Our study has several methodological limitations which should be taken into consideration when interpreting the results. First, most included studies were single-center with small sample size, and some clinical indicators were only evaluated in a few studies. For instance, some important lung function parameters or comorbidities were analyzed by pooling only five or four studies, which may weaken the effectiveness of meta-analysis and limit the generalizability of the findings. Second, as all the included studies had cross-sectional design, we could not evaluate or assume a causal effect or relationship between OSA and DPLDs. Third, although we use a random-effects model along with prespecified subgroup and sensitivity analyses to address the heterogeneity, our study was based on published literature, which limited the possibility to adjust potential confounders if they were not reported or not using unified data. High levels of undetected heterogeneity may exist in such small meta-analyses. Thus, pooled results of small subgroup analyses should be interpreted with caution and appropriate multivariate analysis will be necessary in future studies to examine the impact of OSA on DPLD outcomes, independent of other factors such as sex, age, type of DPLDs, disease severity, and treatment. Finally, publication and reporting bias were obvious in this meta-analysis when pooling the overall prevalence, which might be caused by a lack of publication of small studies with negative findings or an inflation of estimates by small studies [35,36]. However, previous evidence also demonstrates that publication bias may not affect the conclusions in most cases [37].

Despite the limitations, our study has several strengths.
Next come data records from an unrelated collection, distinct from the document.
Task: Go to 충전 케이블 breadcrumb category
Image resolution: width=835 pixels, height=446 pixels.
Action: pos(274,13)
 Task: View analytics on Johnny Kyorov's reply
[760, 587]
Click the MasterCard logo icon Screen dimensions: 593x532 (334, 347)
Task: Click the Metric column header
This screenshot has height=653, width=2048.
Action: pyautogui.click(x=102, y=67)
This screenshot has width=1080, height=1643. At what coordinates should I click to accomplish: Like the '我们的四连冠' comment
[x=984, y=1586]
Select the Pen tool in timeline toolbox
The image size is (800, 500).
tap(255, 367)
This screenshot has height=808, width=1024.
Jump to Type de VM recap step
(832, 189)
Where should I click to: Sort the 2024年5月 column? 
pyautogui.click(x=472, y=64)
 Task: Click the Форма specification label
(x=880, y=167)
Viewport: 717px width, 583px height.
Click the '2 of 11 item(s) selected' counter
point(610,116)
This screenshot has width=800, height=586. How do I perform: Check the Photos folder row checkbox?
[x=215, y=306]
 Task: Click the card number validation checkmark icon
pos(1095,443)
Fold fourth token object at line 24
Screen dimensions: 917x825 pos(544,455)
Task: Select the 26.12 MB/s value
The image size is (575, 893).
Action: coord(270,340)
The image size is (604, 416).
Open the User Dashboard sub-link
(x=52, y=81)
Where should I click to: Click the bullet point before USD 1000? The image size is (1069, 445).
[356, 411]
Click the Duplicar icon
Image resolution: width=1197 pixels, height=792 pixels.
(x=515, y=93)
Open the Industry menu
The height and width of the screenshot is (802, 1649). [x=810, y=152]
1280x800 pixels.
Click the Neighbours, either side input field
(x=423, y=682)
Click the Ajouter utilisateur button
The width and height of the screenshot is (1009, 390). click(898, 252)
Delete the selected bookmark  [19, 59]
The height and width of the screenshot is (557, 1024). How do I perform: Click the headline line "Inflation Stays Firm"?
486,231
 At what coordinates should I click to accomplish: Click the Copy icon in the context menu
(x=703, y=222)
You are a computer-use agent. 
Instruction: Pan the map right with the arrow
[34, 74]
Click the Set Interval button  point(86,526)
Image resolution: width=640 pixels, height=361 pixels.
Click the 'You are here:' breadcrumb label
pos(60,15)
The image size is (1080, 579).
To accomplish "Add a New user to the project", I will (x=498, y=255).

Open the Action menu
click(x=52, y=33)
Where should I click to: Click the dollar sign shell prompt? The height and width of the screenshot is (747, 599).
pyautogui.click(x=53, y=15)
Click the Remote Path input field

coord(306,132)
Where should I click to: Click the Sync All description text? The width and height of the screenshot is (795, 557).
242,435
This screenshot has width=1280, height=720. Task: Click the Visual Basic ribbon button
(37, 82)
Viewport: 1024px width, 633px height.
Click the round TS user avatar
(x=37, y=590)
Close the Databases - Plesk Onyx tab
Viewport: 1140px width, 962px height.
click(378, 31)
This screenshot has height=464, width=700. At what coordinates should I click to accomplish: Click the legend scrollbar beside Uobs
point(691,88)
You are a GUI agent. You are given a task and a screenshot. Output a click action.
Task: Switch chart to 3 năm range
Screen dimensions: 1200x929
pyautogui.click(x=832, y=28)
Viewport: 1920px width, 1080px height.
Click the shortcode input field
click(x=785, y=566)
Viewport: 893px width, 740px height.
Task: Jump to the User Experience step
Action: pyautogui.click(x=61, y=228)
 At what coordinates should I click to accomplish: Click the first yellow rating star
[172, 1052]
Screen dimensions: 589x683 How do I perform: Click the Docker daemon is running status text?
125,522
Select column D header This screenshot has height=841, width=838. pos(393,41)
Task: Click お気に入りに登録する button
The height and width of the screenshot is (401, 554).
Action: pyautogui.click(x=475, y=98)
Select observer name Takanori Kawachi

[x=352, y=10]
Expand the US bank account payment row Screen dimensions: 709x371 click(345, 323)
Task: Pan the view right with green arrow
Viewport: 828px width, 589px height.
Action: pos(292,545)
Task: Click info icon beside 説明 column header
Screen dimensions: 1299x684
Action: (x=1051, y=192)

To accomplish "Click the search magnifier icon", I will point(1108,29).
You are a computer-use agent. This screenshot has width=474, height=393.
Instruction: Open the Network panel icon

To the best of our knowledge, it is the first meta-analysis and systematic review on the prevalence and clinical impact of OSA in DPLDs, which compared the data among different types of DPLDs, offering evidence for decision-making in a real-world environment.

In conclusion, the present study reported an overall high prevalence of OSA in DPLDs, especially in IPF population, which may exacerbate the nocturnal desaturation and have negative influence on the outcomes. Larger studies with more homogeneous samples are warranted to better clarify the associations between OSA and different types of DPLDs, and to investigate potential clinical benefits of screening and managing OSA in DPLD patients.

Acknowledgements

We thank all the authors of the included articles.